■ Aufgaben
1 > Wiederhole aus dem Text über GNU Taler wörtlich die Stelle von „Ralf Hersel   Lesezeit: 4“ bis einschließlich „der Eurozone ermöglichen.“.
2 > Beantworte anhand des Textes über GNU Taler folgende Fragen:
(a) Wie heißt das neue EU-Projekt?
(b) Für wie viele Monate wird das Projekt laufen?
(c) Aus wie vielen Partnern besteht das Konsortium, das das Projekt betreibt?
3 > Führe den Text über GNU Taler im Anschluss an seinen letzten Satz weiter.

■ Vorliegender Textauszug
GNU Taler organisiert sich

  Ralf Hersel   Lesezeit: 4 Minuten  🗪 5 Kommentare

Das Bezahlsystem GNU Taler ermöglicht das schnelle und einfache Geldüberweisen mit Datenschutz und hoher technischer Sicherheit. Nun hat sich ein europäisches Konsortium gebildet, um die Bezahlmethode voran zu bringen.

gnu taler organisiert sich

Das neue EU-Projekt NGI TALER soll private und sichere Online-Zahlungen in der Eurozone ermöglichen.

Die Organisationen GNUnet e.V. und Taler Systems SA geben die Gründung eines europäischen Projekts bekannt, das für die nächsten 36 Monate laufen wird. Dieses Internet-Pilotprojekt der nächsten Generation mit dem Namen "NGI TALER" wird von einem Konsortium aus 11 Partnern aus 8 europäischen Ländern betrieben und hat den Auftrag, ein innovatives elektronisches Zahlungssystem zum Nutzen der europäischen Bürger, Händler und Banken einzuführen.

■ Daten
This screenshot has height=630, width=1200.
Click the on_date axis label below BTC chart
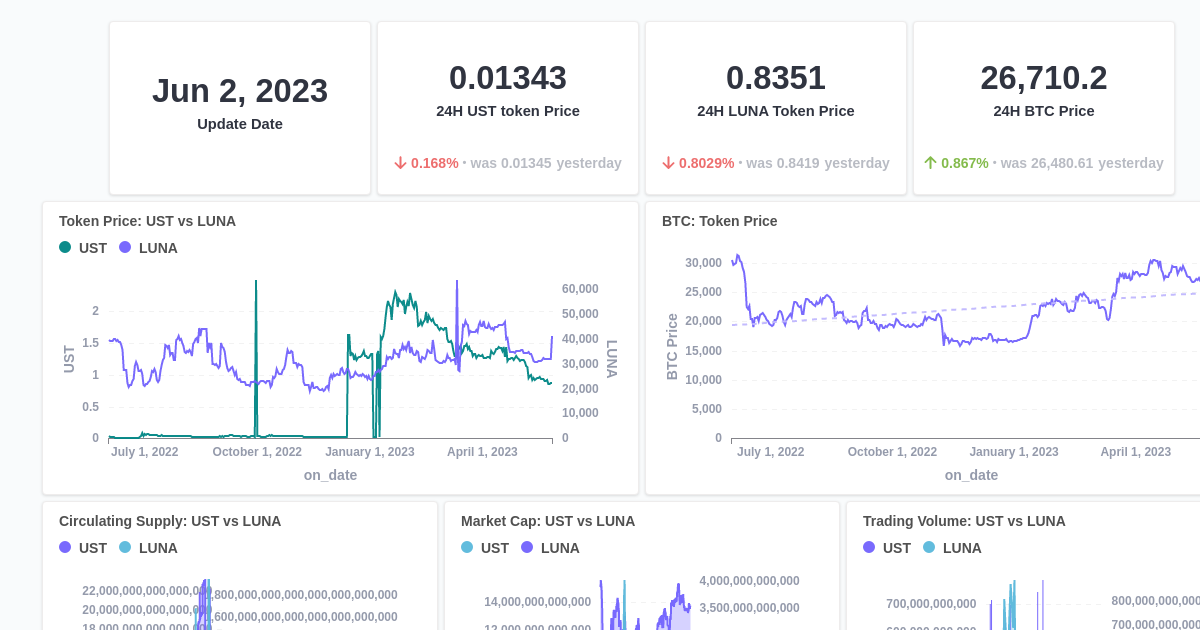970,475
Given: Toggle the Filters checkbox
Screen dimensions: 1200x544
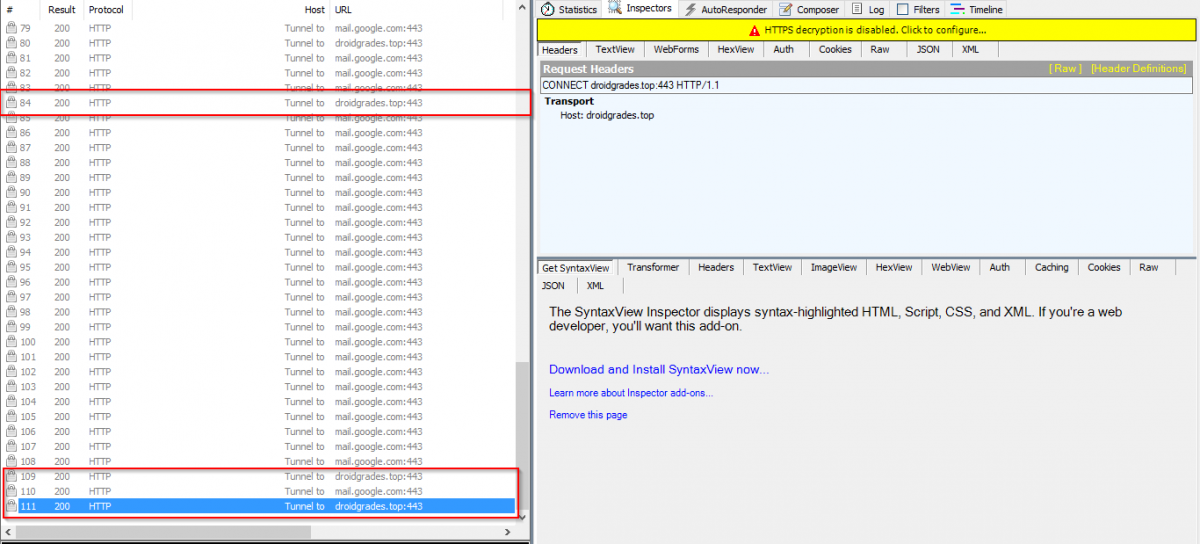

■ Erwartete Lösungen
1 >
Ralf Hersel   Lesezeit: 4 Minuten  🗪 5 Kommentare

Das Bezahlsystem GNU Taler ermöglicht das schnelle und einfache Geldüberweisen mit Datenschutz und hoher technischer Sicherheit. Nun hat sich ein europäisches Konsortium gebildet, um die Bezahlmethode voran zu bringen.

gnu taler organisiert sich

Das neue EU-Projekt NGI TALER soll private und sichere Online-Zahlungen in der Eurozone ermöglichen.

2 >
(a) NGI TALER
(b) 36 Monate
(c) Aus 11 Partnern

3 >
Dieses Zahlungssystem unterscheidet sich von den derzeitigen Online-Zahlungsmethoden wie Kreditkarten oder Banküberweisungen dadurch, dass es dem Käufer Privatsphäre bietet: Weder Händler noch Banken können die Zahlungen zurückverfolgen oder verknüpfen. Es ist auch eine risikofreie Zahlungsoption für den Händler, da es keine gefälschten oder gestohlenen Kreditkarten gibt, da die Zahlungen sofort abgewickelt und bestätigt werden. Das Zahlungssystem ist sozial, ökologisch und fiskalisch verantwortungsbewusst: Es handelt sich nicht um eine neue Währung, es gibt keine energieaufwendige Proof-of-Work- oder Proof-of-Stake-Methode, und die Abrechnung erfolgt viel schneller als bei Zahlungen mit Kreditkarten. NGI TALER erzwingt Transparenz bei den Händlern, sodass die Staaten sicherstellen, dass die Unternehmen für ihre Einnahmen verantwortlich gemacht werden können und ihre Steuern zahlen.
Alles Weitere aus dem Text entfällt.